Aim of the exercise → Transcribe the listing exactly, skipping every picture.
--- START ---
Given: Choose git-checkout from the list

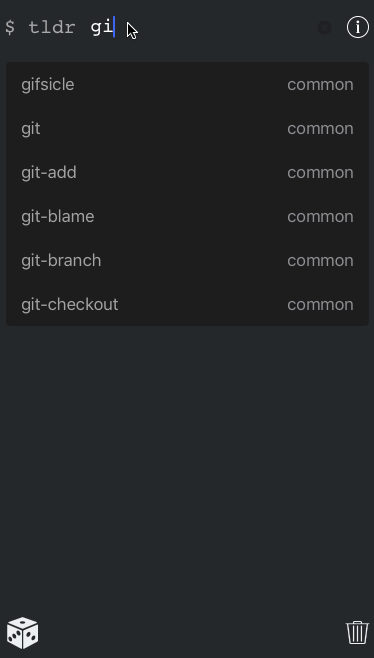Looking at the screenshot, I should [187, 305].
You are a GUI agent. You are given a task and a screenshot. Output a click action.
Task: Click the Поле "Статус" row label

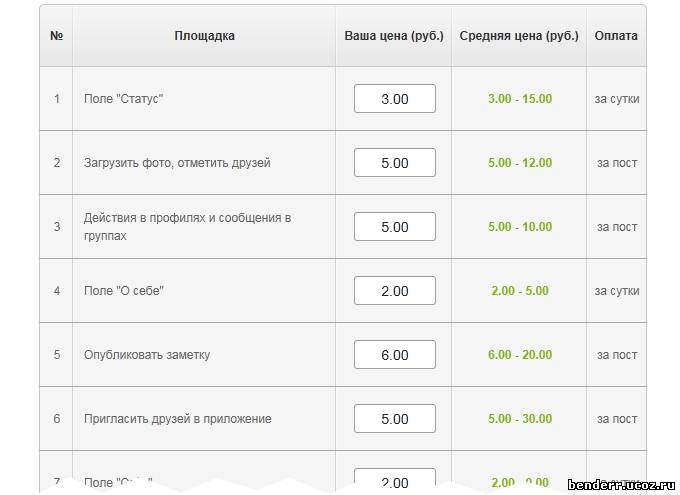click(x=123, y=99)
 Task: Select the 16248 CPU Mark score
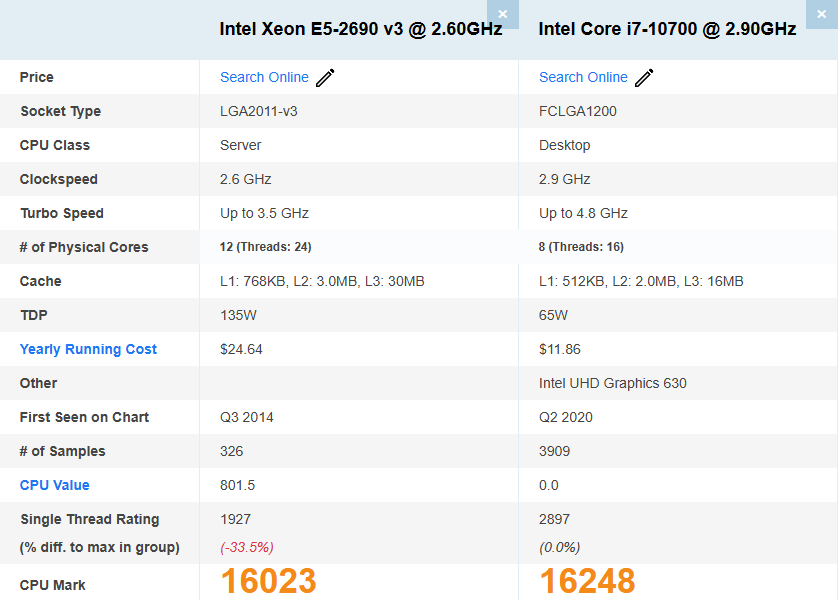click(x=587, y=581)
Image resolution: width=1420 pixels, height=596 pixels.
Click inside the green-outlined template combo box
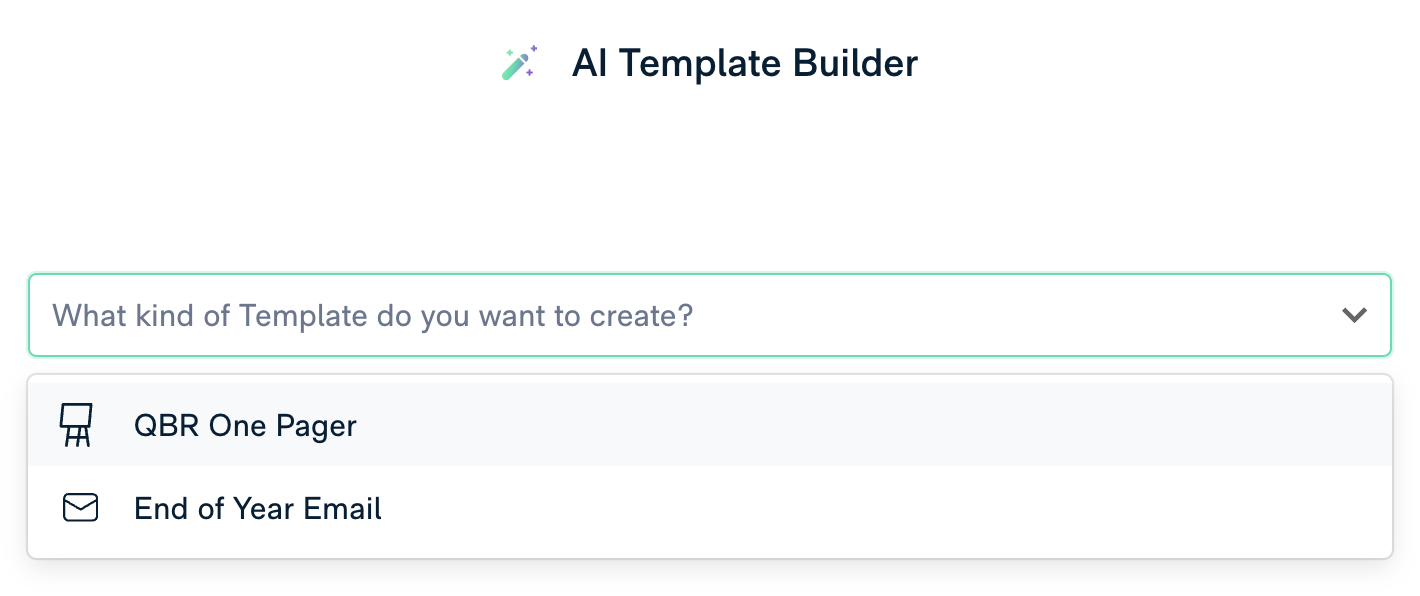(710, 315)
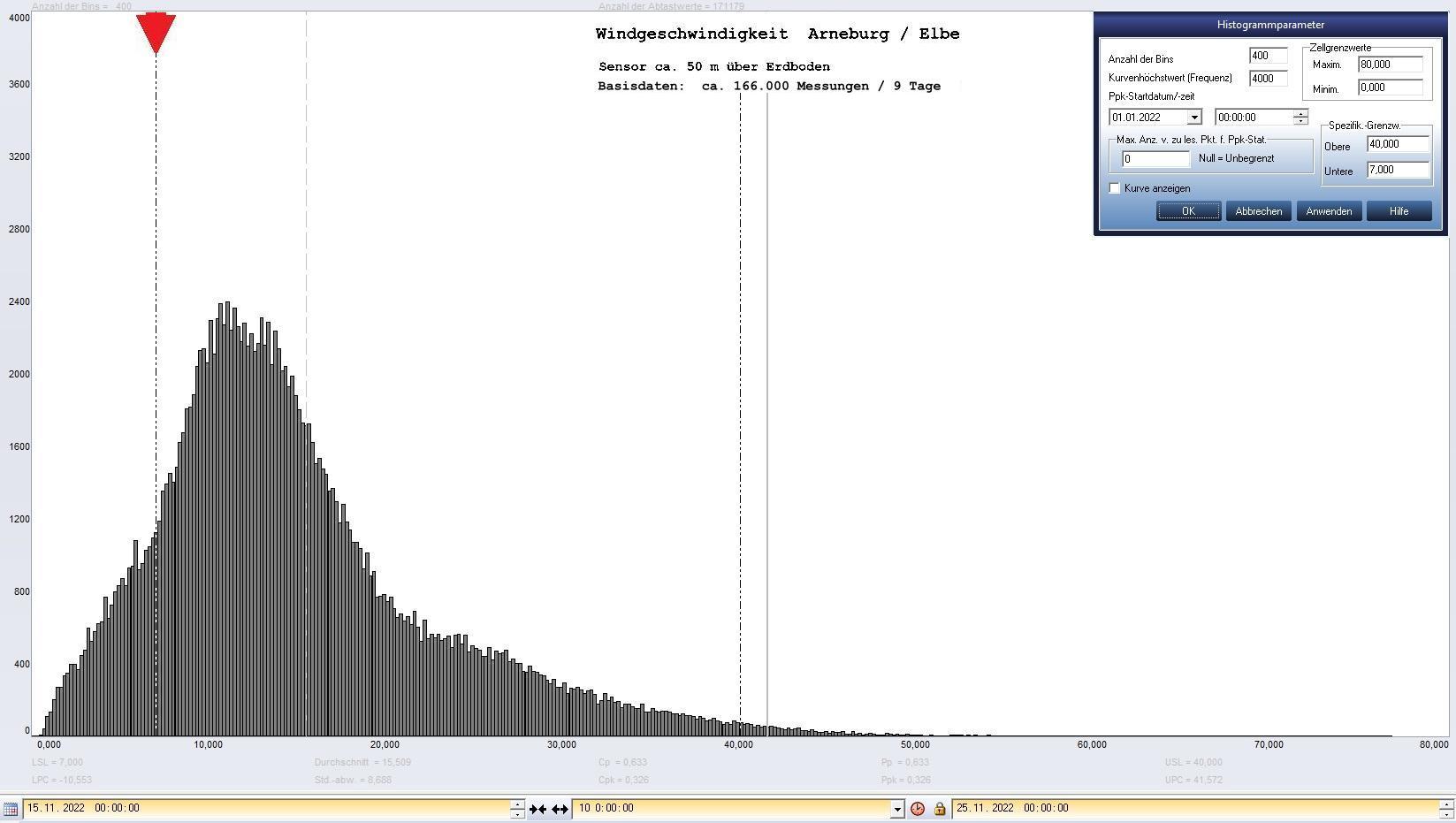Click the Ppk start time spinner arrows

coord(1300,117)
--- END ---
Answer to this task →
Given: Choose git-checkout from the list

Looking at the screenshot, I should [187, 305].
You are a GUI agent. You are given a task and a screenshot. Output a click action.
Task: Click the Поле "Статус" row label

click(x=123, y=99)
 Task: Select the 16248 CPU Mark score
click(x=587, y=581)
Image resolution: width=1420 pixels, height=596 pixels.
Click inside the green-outlined template combo box
(710, 315)
Click the Ppk start time spinner arrows

coord(1300,117)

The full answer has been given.